“For me, lockdown has had a positive impact on my own mental health. It’s given me time to look at my own wellbeing needs and what I can do to improve things.

“I’ll be honest, I generally thought my mental health was good. At the start of lockdown, when we became homebased, I decided to walk every morning with my husband and the dog. What should have been a leisurely walk turned into something I didn’t realise I needed.

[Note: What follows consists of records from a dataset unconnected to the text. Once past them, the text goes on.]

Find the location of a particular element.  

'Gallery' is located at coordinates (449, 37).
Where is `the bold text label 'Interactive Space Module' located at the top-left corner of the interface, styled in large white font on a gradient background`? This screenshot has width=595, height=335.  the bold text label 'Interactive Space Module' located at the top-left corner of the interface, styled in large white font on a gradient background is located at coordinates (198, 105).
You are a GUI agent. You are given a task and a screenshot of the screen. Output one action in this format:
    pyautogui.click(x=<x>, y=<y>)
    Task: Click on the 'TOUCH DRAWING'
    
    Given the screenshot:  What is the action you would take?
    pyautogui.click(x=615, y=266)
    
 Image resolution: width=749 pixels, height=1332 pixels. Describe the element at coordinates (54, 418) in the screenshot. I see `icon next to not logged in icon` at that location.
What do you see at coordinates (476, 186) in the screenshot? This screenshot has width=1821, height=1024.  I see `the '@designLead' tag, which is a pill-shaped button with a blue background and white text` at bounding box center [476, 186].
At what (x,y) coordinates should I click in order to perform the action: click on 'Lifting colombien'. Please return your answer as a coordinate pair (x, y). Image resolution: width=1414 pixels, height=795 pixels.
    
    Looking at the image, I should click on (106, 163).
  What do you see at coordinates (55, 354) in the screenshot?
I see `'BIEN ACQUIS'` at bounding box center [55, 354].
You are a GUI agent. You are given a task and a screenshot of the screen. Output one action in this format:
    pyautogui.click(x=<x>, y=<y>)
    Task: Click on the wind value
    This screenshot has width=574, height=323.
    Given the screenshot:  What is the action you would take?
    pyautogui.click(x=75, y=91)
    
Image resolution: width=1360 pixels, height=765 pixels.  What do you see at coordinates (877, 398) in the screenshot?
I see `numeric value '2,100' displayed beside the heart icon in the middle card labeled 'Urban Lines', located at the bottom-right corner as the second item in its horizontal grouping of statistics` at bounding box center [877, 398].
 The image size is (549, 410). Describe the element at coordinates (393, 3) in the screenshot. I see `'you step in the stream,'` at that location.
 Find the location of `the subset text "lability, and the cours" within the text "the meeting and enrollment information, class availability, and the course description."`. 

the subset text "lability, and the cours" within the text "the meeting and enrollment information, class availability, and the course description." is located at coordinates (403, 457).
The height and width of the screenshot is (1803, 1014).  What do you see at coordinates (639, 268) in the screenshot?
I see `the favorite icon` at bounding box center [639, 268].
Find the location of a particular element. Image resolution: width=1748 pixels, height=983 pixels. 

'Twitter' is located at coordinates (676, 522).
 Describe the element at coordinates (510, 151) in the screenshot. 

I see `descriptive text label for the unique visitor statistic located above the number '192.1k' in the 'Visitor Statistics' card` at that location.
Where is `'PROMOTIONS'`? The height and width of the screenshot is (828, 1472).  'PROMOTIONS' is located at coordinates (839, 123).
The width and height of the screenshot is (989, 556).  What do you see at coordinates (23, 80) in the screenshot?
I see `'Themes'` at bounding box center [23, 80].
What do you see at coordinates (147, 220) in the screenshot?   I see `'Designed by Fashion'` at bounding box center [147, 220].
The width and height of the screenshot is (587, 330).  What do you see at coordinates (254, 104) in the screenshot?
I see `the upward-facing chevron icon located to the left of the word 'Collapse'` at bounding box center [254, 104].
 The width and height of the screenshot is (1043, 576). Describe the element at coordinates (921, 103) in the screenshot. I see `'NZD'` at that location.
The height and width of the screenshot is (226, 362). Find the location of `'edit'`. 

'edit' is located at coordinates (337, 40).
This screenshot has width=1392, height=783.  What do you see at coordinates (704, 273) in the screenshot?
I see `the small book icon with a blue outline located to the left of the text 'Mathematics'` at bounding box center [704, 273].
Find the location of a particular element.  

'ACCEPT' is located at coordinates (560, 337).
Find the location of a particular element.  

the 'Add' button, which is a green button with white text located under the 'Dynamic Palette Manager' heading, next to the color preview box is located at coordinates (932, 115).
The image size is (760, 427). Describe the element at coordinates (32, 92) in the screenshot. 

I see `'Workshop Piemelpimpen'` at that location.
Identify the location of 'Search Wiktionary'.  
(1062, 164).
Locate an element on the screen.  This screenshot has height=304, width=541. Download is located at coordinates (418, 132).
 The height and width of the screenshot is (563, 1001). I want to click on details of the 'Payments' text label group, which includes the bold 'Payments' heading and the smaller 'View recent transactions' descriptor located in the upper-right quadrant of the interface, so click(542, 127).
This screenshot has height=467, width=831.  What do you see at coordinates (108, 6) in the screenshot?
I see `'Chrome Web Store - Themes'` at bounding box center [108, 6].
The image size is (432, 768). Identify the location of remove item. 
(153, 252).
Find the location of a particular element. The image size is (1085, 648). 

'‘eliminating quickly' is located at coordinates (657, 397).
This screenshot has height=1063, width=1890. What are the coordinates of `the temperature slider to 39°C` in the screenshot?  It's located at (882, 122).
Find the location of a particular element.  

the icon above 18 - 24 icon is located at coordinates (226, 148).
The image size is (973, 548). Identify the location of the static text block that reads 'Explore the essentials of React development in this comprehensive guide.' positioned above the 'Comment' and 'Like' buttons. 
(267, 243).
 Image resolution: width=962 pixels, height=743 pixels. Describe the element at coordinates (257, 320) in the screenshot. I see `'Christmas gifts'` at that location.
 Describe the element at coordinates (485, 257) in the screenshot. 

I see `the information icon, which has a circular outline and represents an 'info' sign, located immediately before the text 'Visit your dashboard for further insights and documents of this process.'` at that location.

“With every walk I wanted to go a little further and walk more steps. Quickly I noticed how this was improving my wellbeing. It’s really hard to describe exactly how it made me feel, but there is nothing better than a sunny walk first thing in the morning where you would hardly see another soul, it’s extremely calming.

“Living and working from home wasn’t as easy as I thought it would be. Working from home is completely different to being at home during a pandemic and working - I needed to define that and make sure I had a balance, as I’m sure I’m not the only one who was spending more time in front of a laptop.

“In April I’d completely surprised myself – we had walked 174km! Who would have thought a walk every morning could be so good and make you feel alive!

“My mind was clear and ready to start each day a fresh, that time was ‘me time’ time to blow the cobwebs away and feel recharged for whatever today was going to throw at me.

“As we went into May I set myself a goal to walk 200km and enjoyed every walk we did, I’d become addicted to them and I could see the benefits this was having on me during these unprecedented times. By the end of May I had achieved my goal and had walked 220km 😄 the downside to this was I also gained five huge blisters – YUK!

“Unfortunately, in June things changed and as a result of an injury I ended up on crutches for six weeks unable to walk – this for me was a huge disappointment.

“I had gone from managing to walk every day to not leaving the house, the positive impact the last few months had given me was disappearing, I felt as if I’d lost my sense of purpose.

“I was starting to feel the impact of working from home, not really sleeping properly and having no defined work/home time, not being able to leave home meant I was on a hamster wheel. It was a case of I would get up, get dressed and go downstairs to work. It was almost eat, sleep, work, repeat for days at a time.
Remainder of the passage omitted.